It's also worth noting that the states do pay for a significant portion of the National Guard apparatus.
Yes. "Unusually powerful provincial governments." They support provincial militia/reserve formations, as many historical nations' provinces have. They do have the power to pass local regulations, some of which have national impact because of the sheer size of their economy (California and Texas in school book purchasing, for instance).

But they aren't independent countries, and the federal government isn't a loose alliance for the states-as-independent-actors to resolve their grievances. Ever since the Seventeenth Amendment at the latest, the federal government was very much a separate entity from the states, and one that held the states subordinate. Politicians seeking federal office routinely appeal to nationwide affairs in addition to provincial ones. Huge swaths of American policy are dominated by decisions made at the federal level: including the decision not to regulate what the provinces do.

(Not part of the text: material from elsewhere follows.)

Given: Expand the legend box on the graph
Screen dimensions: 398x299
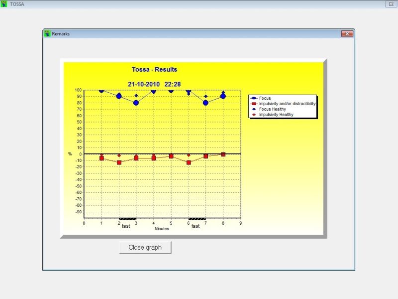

At this point, the most important policy effect of giving small states equal representation in the Senate has precious little to do with preserving state independence and a great deal to do with giving rural conservatives power out of proportion to their numbers.
But why should the half million people of Wyoming have a right to as much representation as the thirty-five million people of California?
California has 53 Representatives. Wyoming has one.
Yes... and yet here I was, talking about the Senate the whole time.
Also; I like how you leave out the fact that the House and Senate have unique powers assigned to each body as part of checks and balances:
  • The House has the exclusive authority to initate revenue and spending bills.
  • The House has the exclusive authority to initate an impeachment trial.
  • The House choses POTUS if there is a deadlock in the Electoral College.
Checks and balances are an elementary school civics concept that ought to stay there. At best, they were a lovely idea that didn't work out in practice, because the fear of one house of Congress growing to dominate the other came true... in the Senate's favor. The Senate now controls the action of the US legislature quite effectively, through parliamentary rules that let the Senate to deadlock action on anything as long as a modest minority opposed remains.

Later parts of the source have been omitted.